Yahoo and Microsoft on Wednesday announced a long-awaited search partnership. Microsoft will power Yahoo search and Yahoo will become the exclusive worldwide relationship sales force for both companies' premium search advertisers.
The 10-year deal combines both companies' strengths and search platforms into a market competitor with a greater scale to fuel development in search and search advertising. The companies are promising more relevant answers for consumers, more value for advertisers, better results for Web publishers, and even increased innovation and efficiency across the Internet.
Yahoo CEO Carol Bartz said the agreement comes with "boatloads of value" for Yahoo, its users, and the search industry. She believes it establishes the foundation for a new era of Internet innovation and development.
"Users will continue to experience search as a vital part of their Yahoo experiences and will enjoy increased innovation, thanks to the scale and resources this deal provides," Bartz said. "Advertisers will also benefit from scale and enjoy greater ease of use and efficiencies working with a single platform and sales team for premium advertisers. Finally, this deal will help us increase our investments in priority areas in winning audience properties, display advertising capabilities, and mobile experiences."
The Nitty-Gritty Details
Under the terms of the deal, Microsoft will acquire an exclusive 10-year license to Yahoo's core search technologies, and Microsoft will have the ability to integrate Yahoo search technologies into its existing Web search platforms.
Microsoft's Bing will be the exclusive algorithmic search and paid search platform for Yahoo sites. Yahoo will continue to use its technology and data in other areas of its business, such as enhancing display-advertising technology.
Self-serve advertising for both companies will be fulfilled by Microsoft's AdCenter platform, and prices for all search ads will continue to be set by AdCenter's automated auction process. Each company will maintain its own display advertising business and sales force.
"Through this agreement with Yahoo, we will create more innovation in search, better value for advertisers and real consumer choice in a market currently dominated by a single company," said Microsoft CEO Steve Ballmer. "Success in search requires both innovation and scale. With our new Bing search platform, we've created breakthrough innovation and features. This agreement with Yahoo will provide the scale we need to deliver even more rapid advances in relevancy and usefulness. Microsoft and Yahoo know there's so much more that search could be. This agreement gives us the scale and resources to create the future of search."
The Advertising Front
Microsoft will compensate Yahoo through a revenue-sharing agreement on traffic generated on Yahoo's network of owned and operated (O&O) and affiliate sites. Microsoft will also guarantee Yahoo's O&O revenue per search (RPS) in each country for the first 18 months following initial implementation in that country.

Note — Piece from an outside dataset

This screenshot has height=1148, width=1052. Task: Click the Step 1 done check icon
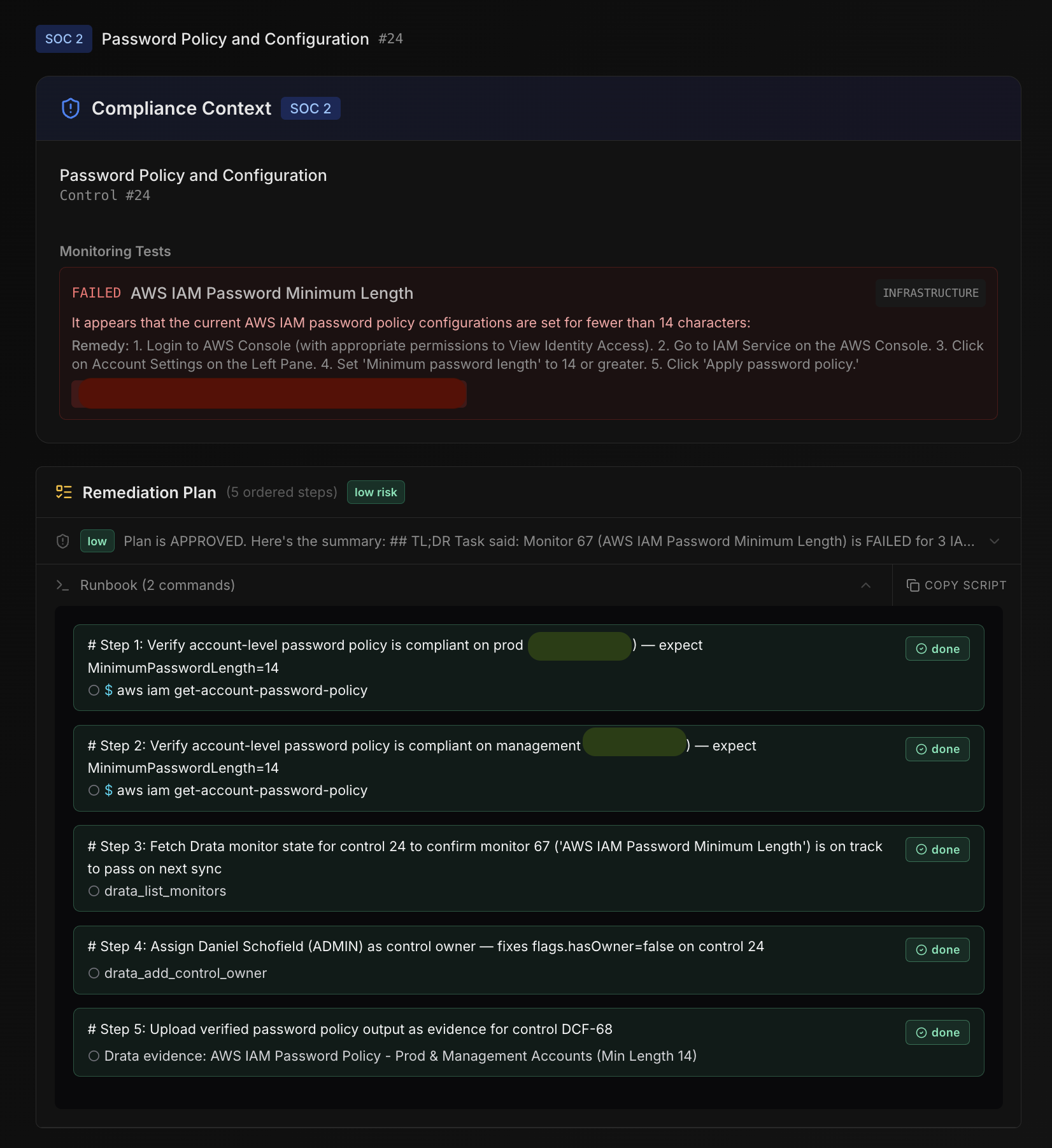pyautogui.click(x=921, y=649)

Analysts said Microsoft and Yahoo joining forces gives advertisers a viable alternative to Google. The deal will combine Yahoo and Microsoft search marketplaces so that advertisers can rely on a new platform that owns 30 percent of search. With the addition of Yahoo's search volume, Microsoft said it would achieve the size and scale required to breed competition and innovation in the market, for consumers as well as advertisers.
"A lot of advertisers and agencies are going to be interested in this new platform because it's going to create some scale," said Greg Sterling, principal analyst at Sterling Market Intelligence. "Google has a more formidable competitor now in the market and from an advertising perspective. On the consumer side, it doesn't have any more to be worried about today than it did yesterday."